New king of high capacity
You’d expect this change to make the new drive faster than other models in the series, but it doesn’t.
If TweakTown explains in his review of the new drive: “512Gbit BiCS 5 flash is still slightly faster than 1024Gbit BiCS 6 – at least when it’s behind the same SanDisk controller that has always powered the SN850X series.” The drive features a PCIe 4.0 x4 interface and offers sequential read speeds of up to 7,200 MB/s and sequential write speeds of up to 6,600 MB/s.
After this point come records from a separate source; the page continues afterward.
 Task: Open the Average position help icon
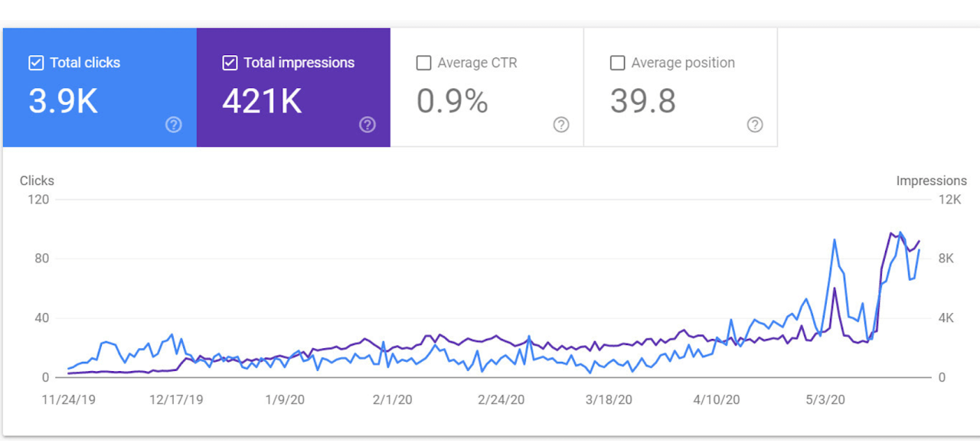click(755, 125)
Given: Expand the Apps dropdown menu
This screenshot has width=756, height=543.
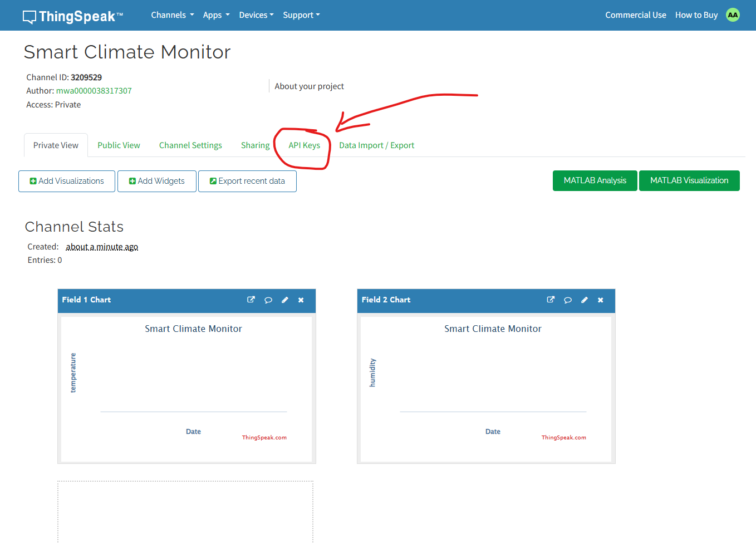Looking at the screenshot, I should point(216,15).
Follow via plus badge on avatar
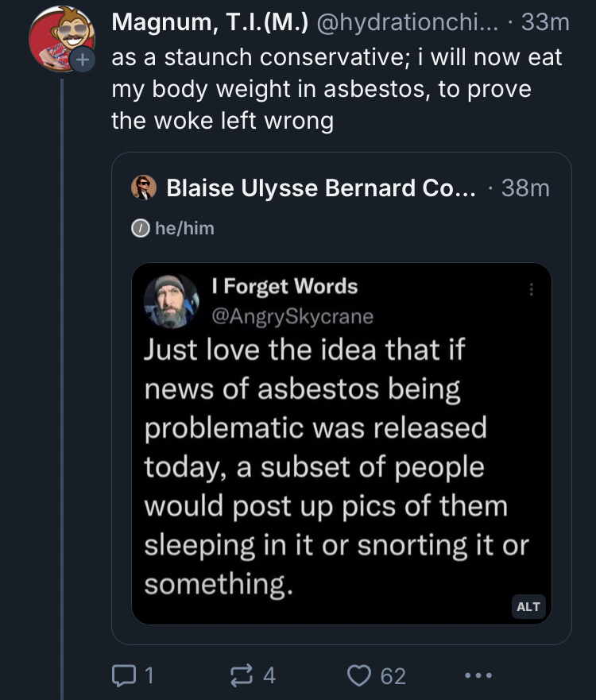 tap(81, 60)
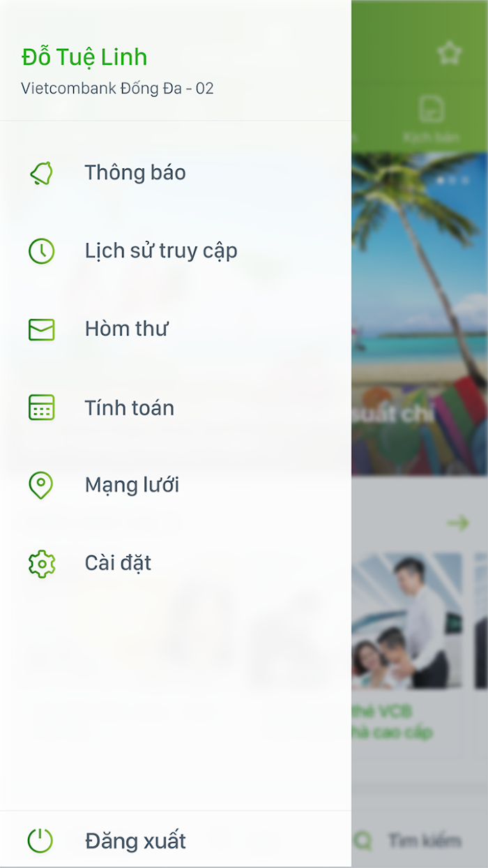Open the Thông báo menu item
This screenshot has height=868, width=488.
tap(176, 173)
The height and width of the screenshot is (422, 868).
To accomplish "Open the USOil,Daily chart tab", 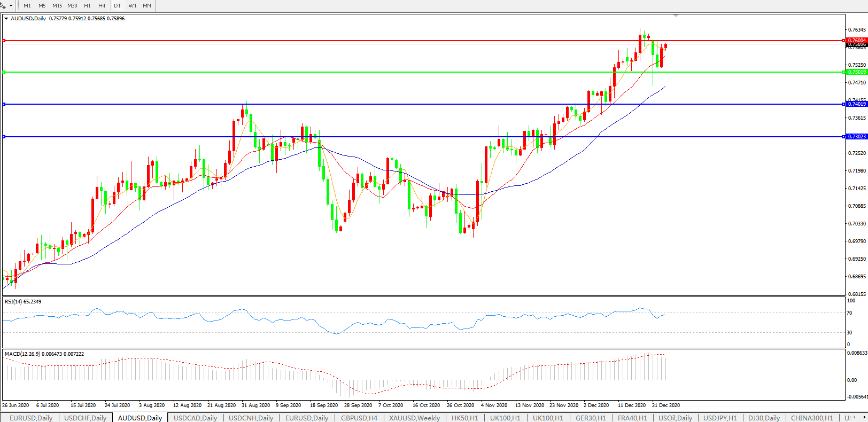I will click(x=675, y=418).
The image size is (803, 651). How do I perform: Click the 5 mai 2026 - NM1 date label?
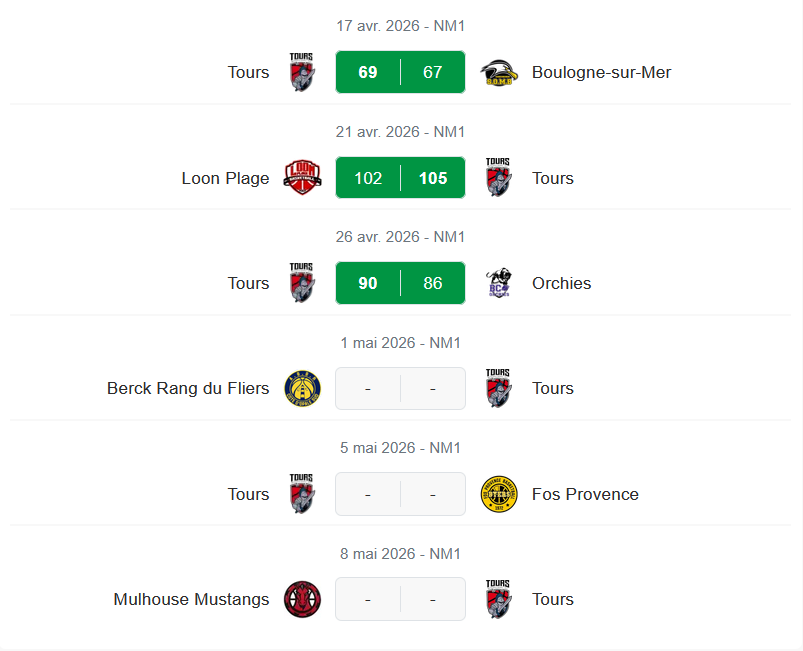coord(400,448)
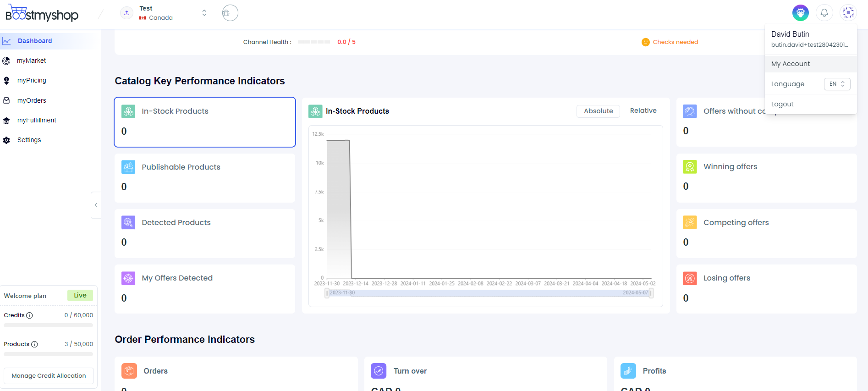This screenshot has width=868, height=391.
Task: Open My Account from user menu
Action: coord(791,64)
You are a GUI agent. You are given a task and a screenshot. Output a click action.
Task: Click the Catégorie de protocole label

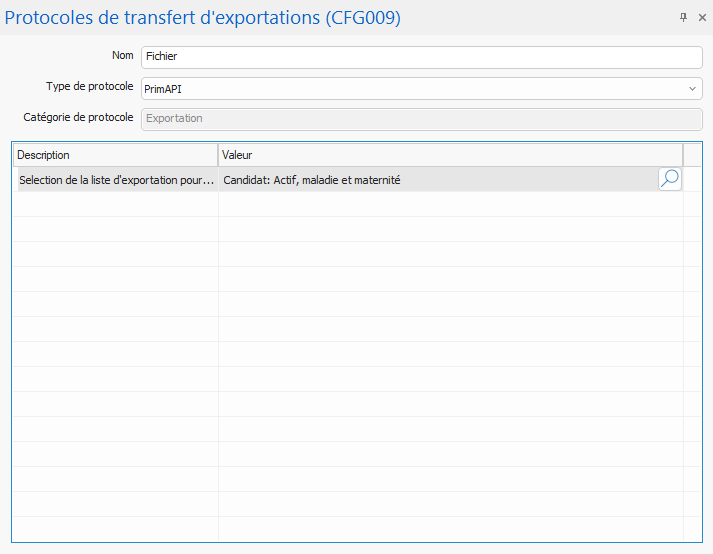point(78,117)
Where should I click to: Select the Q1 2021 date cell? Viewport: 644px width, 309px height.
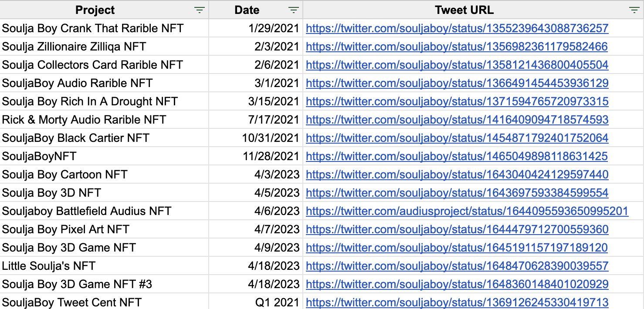click(256, 302)
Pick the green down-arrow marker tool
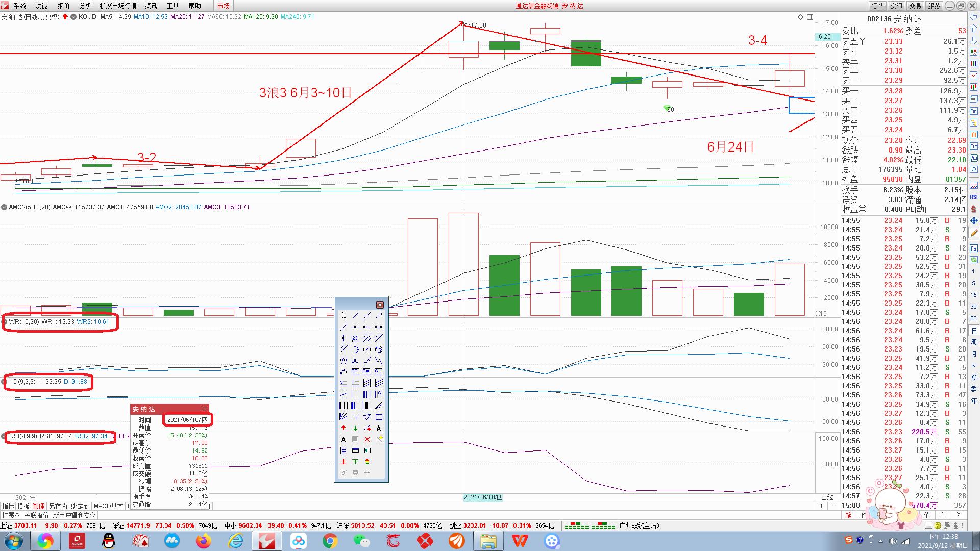Viewport: 980px width, 551px height. click(x=355, y=429)

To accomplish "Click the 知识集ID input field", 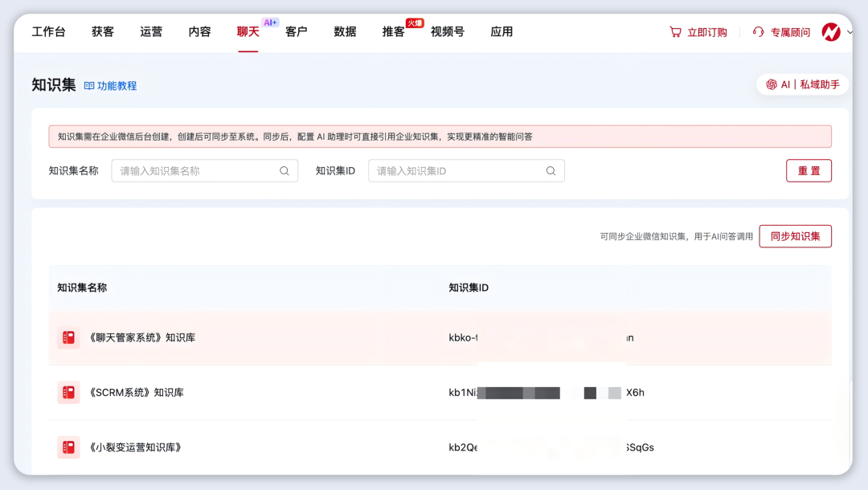I will tap(458, 170).
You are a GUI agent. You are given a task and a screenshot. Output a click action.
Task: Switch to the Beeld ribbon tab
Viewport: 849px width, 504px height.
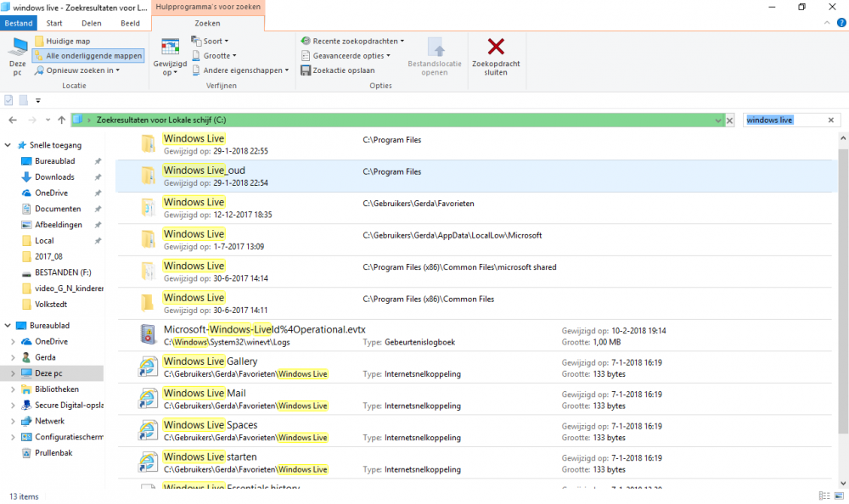click(x=130, y=23)
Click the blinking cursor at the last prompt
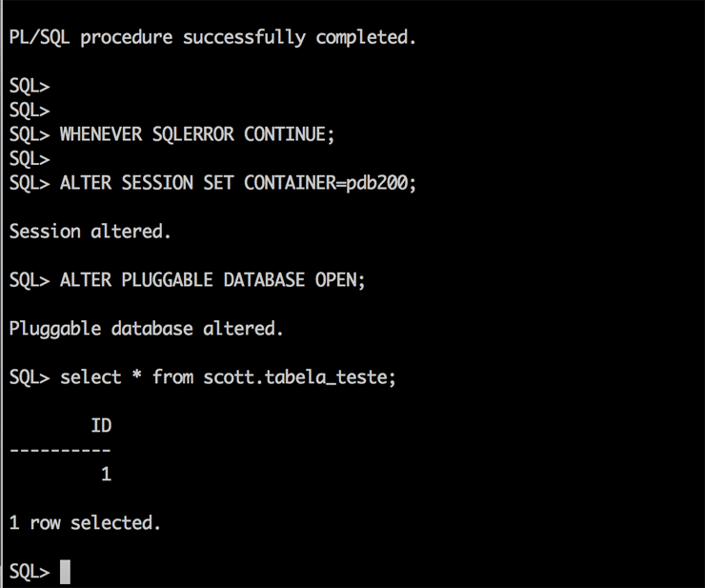Viewport: 705px width, 588px height. click(x=65, y=571)
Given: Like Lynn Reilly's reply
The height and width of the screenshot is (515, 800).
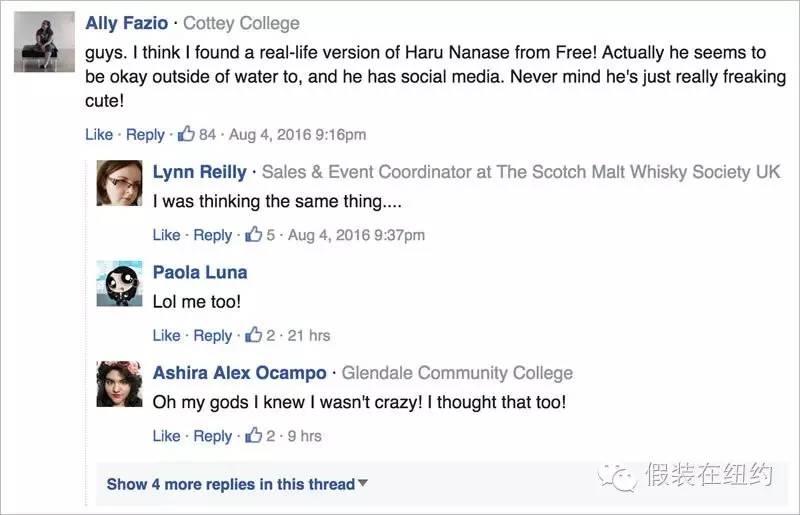Looking at the screenshot, I should [x=166, y=235].

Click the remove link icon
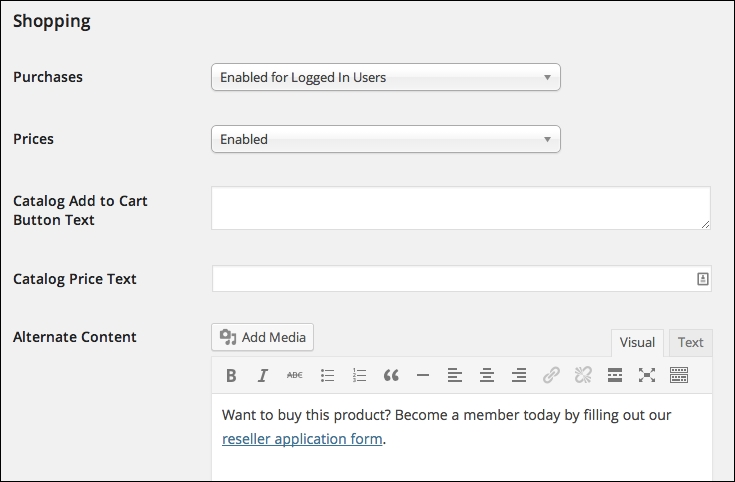[583, 375]
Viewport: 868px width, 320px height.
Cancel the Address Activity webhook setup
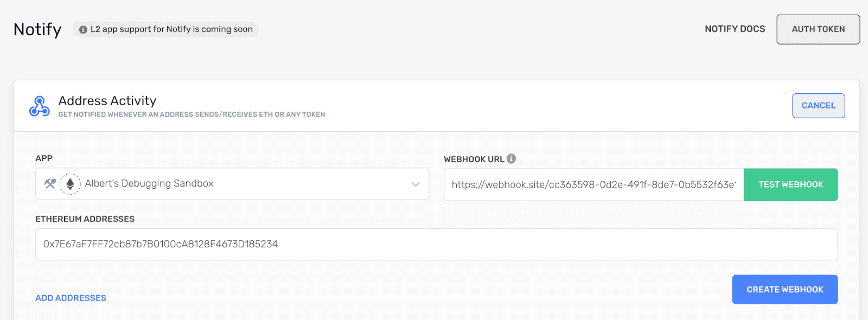818,106
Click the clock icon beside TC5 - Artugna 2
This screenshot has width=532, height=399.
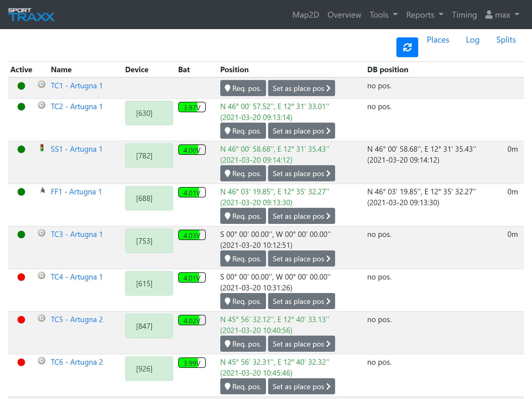pos(42,318)
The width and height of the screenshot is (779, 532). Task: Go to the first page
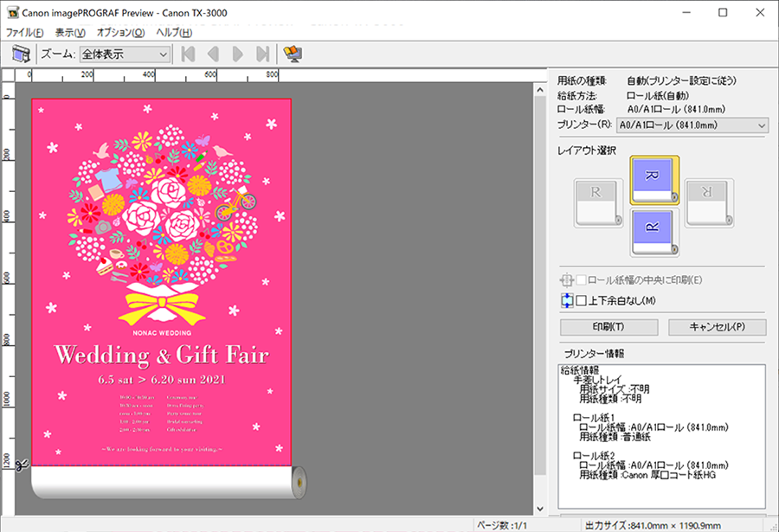188,54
Random read and write speeds reach up to 1,200,000 IOPS, and it has an endurance of 4,800 TBW.
With this new 8TB model, Western Digital finally has a competitor for Phison E18 8TB SSDs, the best known of which is Sabrent’s Rocket 4 Plus 8TB. In its benchmarks TweakTown found that the WD Black SN850X 8TB SSD landed mid-table against smaller capacity drives in most tests, but comfortably outperformed the Phison 8TB. That result is no real surprise, since the Phison drive was introduced more than two years ago and is now somewhat outdated.
TweakTown called the WD Black SN850X 8TB SSD the “New King of High Capacity” in its review, giving it a 95% rating and noting, “The 8TB capacity point is indeed the rarest of the rare when it comes to NVMe SSDs for consumers. So far there have only been two. Of the two, the WD Black SN850X 8TB is vastly superior when it comes to user experience or performance that matters.”
The WD Black SN850X not only outpaced but undercut the Phison 8TB at $849.99 – several hundred dollars cheaper. The site also noted that a heatsink version is available for $899.99, making it an ideal option for the PlayStation 5 and other high-capacity storage needs.